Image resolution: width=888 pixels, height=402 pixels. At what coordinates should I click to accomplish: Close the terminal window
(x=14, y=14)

---

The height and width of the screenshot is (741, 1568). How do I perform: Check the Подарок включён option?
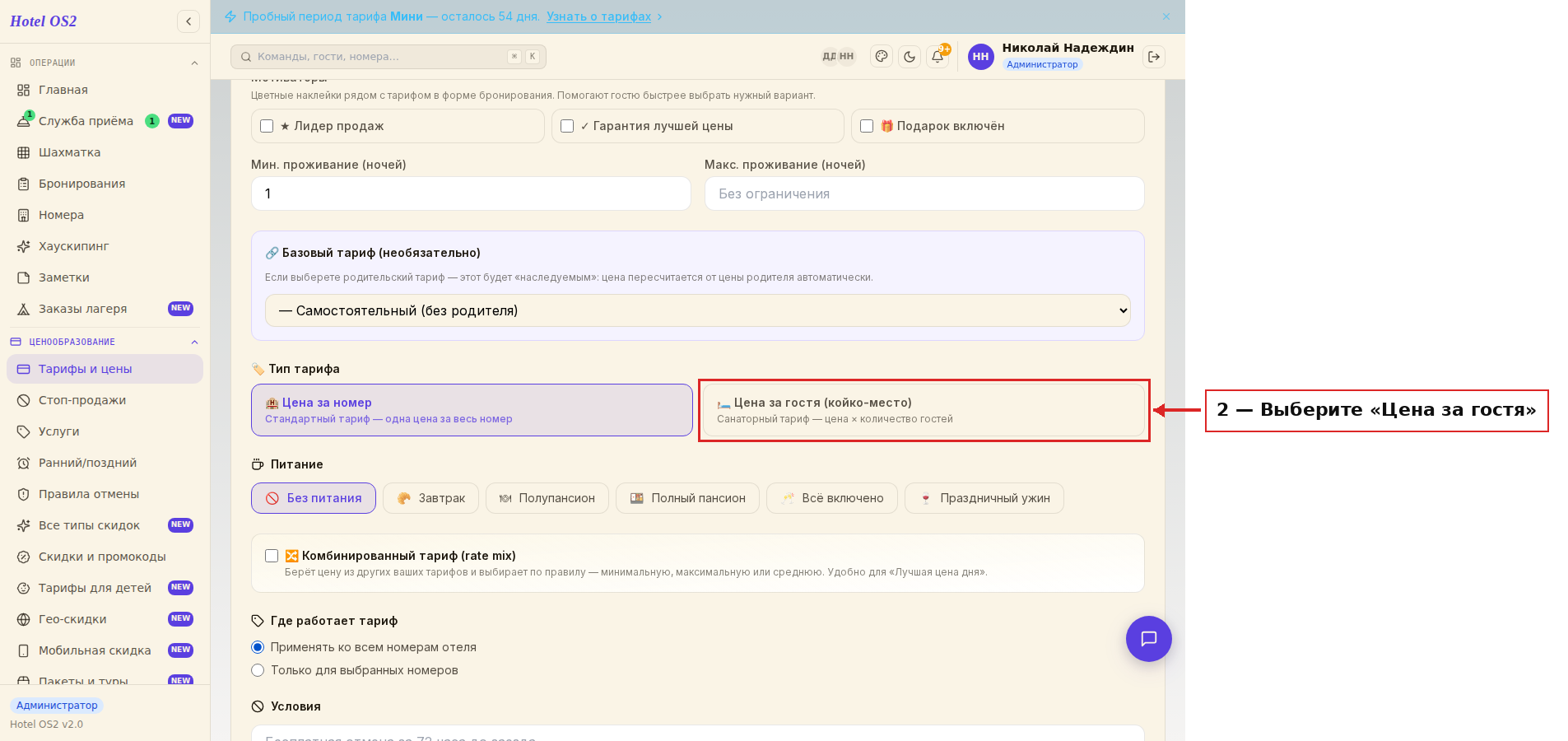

==

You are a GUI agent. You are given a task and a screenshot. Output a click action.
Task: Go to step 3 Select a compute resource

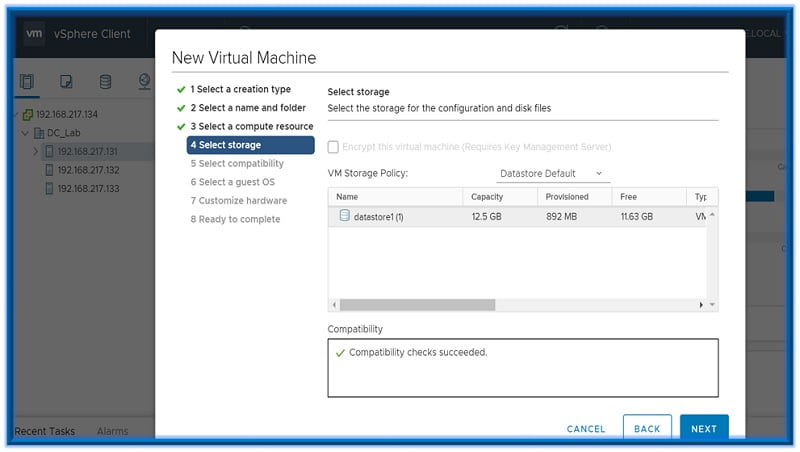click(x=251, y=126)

ASSIGNMENT: Please go over the data above and copy each line with "screenshot" in it.

RESULT FOR THIS EXERCISE:
The height and width of the screenshot is (741, 1568). How do I perform: Check the Подарок включён option?
You are a GUI agent. You are given a task and a screenshot. Output a click action.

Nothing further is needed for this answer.